Likewise, the shotgun and magnum could be upgraded with further attachments into more powerful boss stoppers.
Resi 2 followed the same tried and tested puzzle formula, trailblazed in the 1996 original. The puzzles weren’t particularly difficult but sometimes annoyingly time consuming, they did usually involved the collecting and transporting around of items, which invariably needed to be combined to progress.
You also felt a big dose of deja vu from the first game; pushing statues over pressure sensitive panels, manoveuring a set of steps to get another hand crank – or collecting wolf and eagle medals.
Saving the game was by means of using limited typesets on typewriters at fixed points throughout the game. You could also store your excess items in a series of storage boxes which were magically linked to one another, regardless of location. It definitely helped you manage limited storage on your character, to be able to pull a stored item from any box in the game.
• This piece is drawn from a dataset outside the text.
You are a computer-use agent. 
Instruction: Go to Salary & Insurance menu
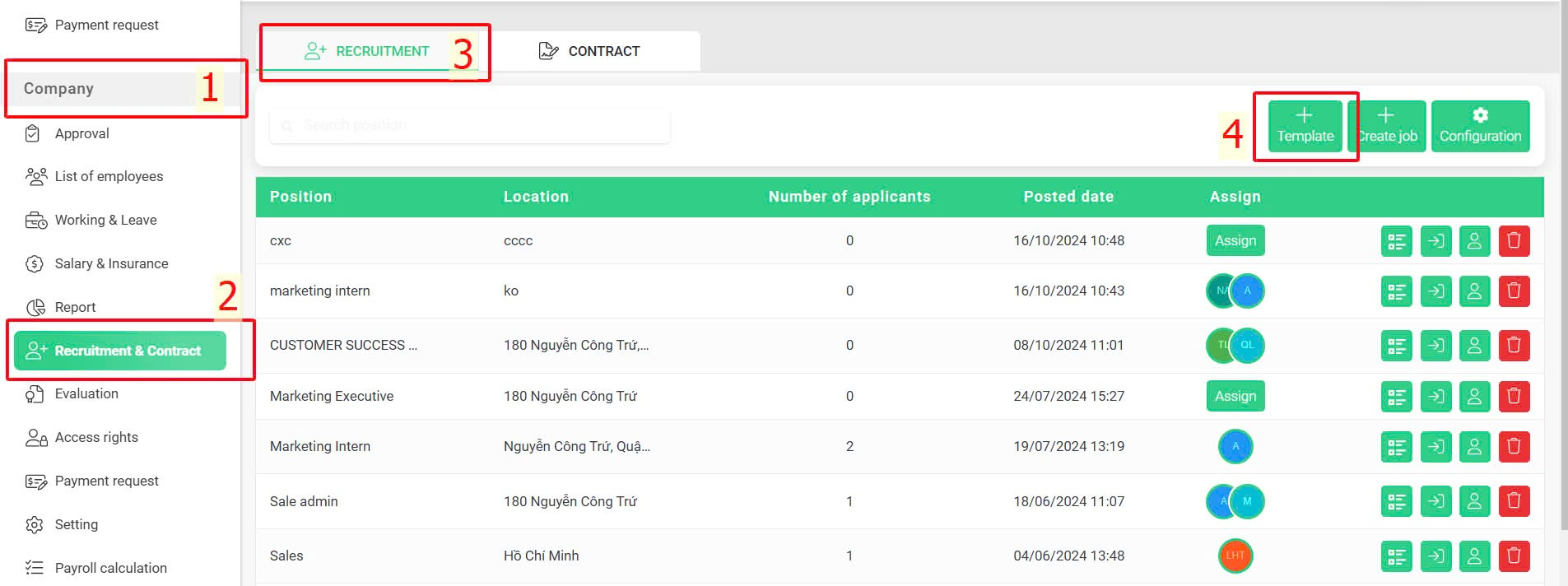111,263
Fighting undead hordes and bio-hazards had detrimental effects on your characters health, and first aid sprays were limited throughout the game. This could be compensated by collecting the green, red and blue herbs growing about the game. Mixing these herbs could create a variety of first aid potions and cures to poisoning.
There was also a few clever touches through the game, such as the need for one character in the first game to unlock a certain innocuous door in the police station. So the second character couldn’t proceed later on – which was a nice touch.
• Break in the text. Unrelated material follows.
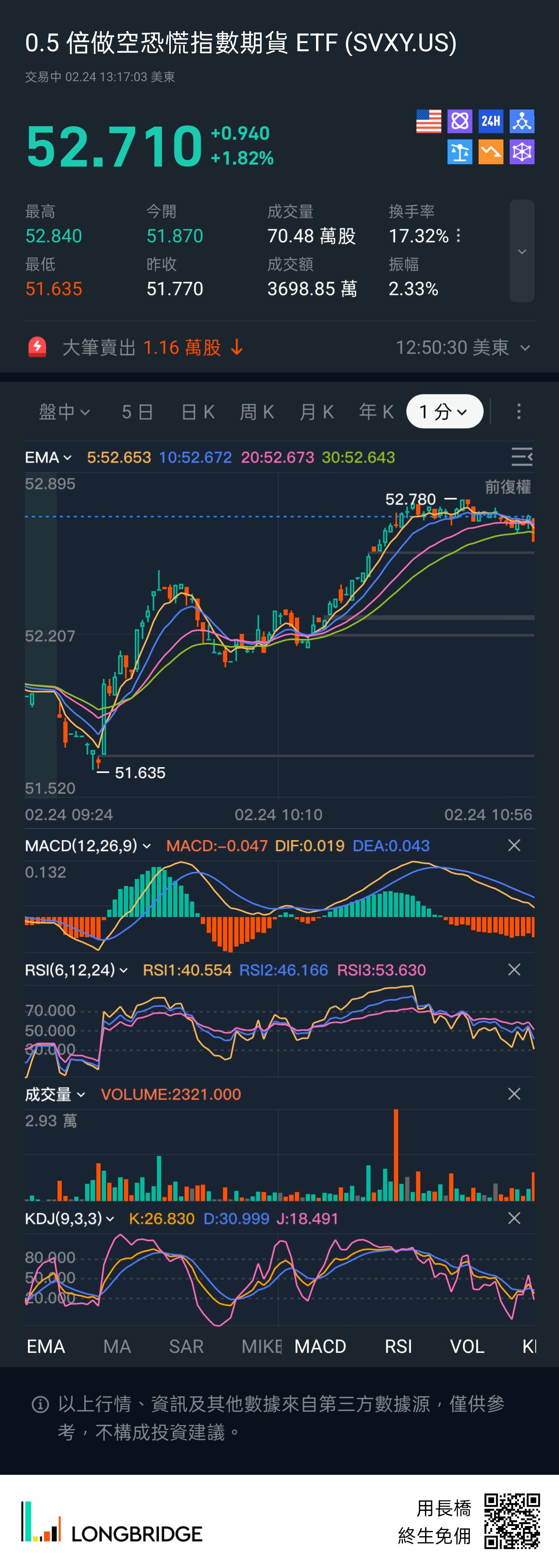
Task: Tap the balance scale badge icon
Action: point(460,152)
Or – the fleeting glimpse of a Licker passing the window in the police station, prior to you meeting the first one. Or meeting an undead Brad – (the Stars chopper pilot from the first game).
Interest was maintained way after completing Resi 2, with the promise of the secret mini games involving Umbrella Agent Hunk or bizarrely a giant piece of Tofu called – ‘Tofu’.
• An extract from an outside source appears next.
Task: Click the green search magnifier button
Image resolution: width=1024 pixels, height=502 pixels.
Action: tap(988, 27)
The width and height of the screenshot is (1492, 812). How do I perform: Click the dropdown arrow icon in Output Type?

The mini games were indurance tests against the clock with minimum weapons to see how quick the player could get from one side of the game to the other. Each location or room was packed with various combinations of enemies.
On the PC version only, there was an additional mini game featuring Chris Redfield in a similar dash against the clock-type-game.
There were also unlockable outfits for Leon and Claire, if no spare bullets were acquired prior to first reaching the RPD building, there you would meet zombie Stars Member – Brad; and killing him would provide a key; which unlocked a cupboard in the RPD building.
Within, Leon could acquire a cool jeans/leather jacket combo or a vest/baseball cap gangster looking ensemble complete with sideways holding [and quicker discharge] of the handgun. Claire’s lone option was a single denim cowboy number which was improved by the acquisition of a colt pistol six-shooter.
Resident Evil 2 was the near enough the pinnacle of the series, before a slow decline (with a brief resurgence during Code Veronica and Resi 4).
I lost the whole summer of 1998 locked away in my bedroom playing this game to death (no pun) to try and achieve the ‘A’ rating to unlock the ‘Hunk’ game. This was achieved by only 1 saved game and a time of under 3 hours.
Indeed, it was possible to become something of a Resi pacifist by learning the ‘run at an opponent, quick turn – side step move’ to avoid almost every enemy in the game (bar the bosses) but it was much more fun pointing the shotgun upwards and blowing a head (or two) clean off or backstepping a lunging zombie, before crushing its skull on the floor underfoot!
Bizarrely, the thing I remember most about Resi 2 was that distinctive Resi bleeping noise as you traversed the menu’s screens!
You can get a pretty good version of Resi 2 on PS3’s Playstation store, which comes as part of a bundle with parts 1 & 3.
For those without a PS3, lookout for a bootleg version with souped up graphics and Chris Redfield minigame.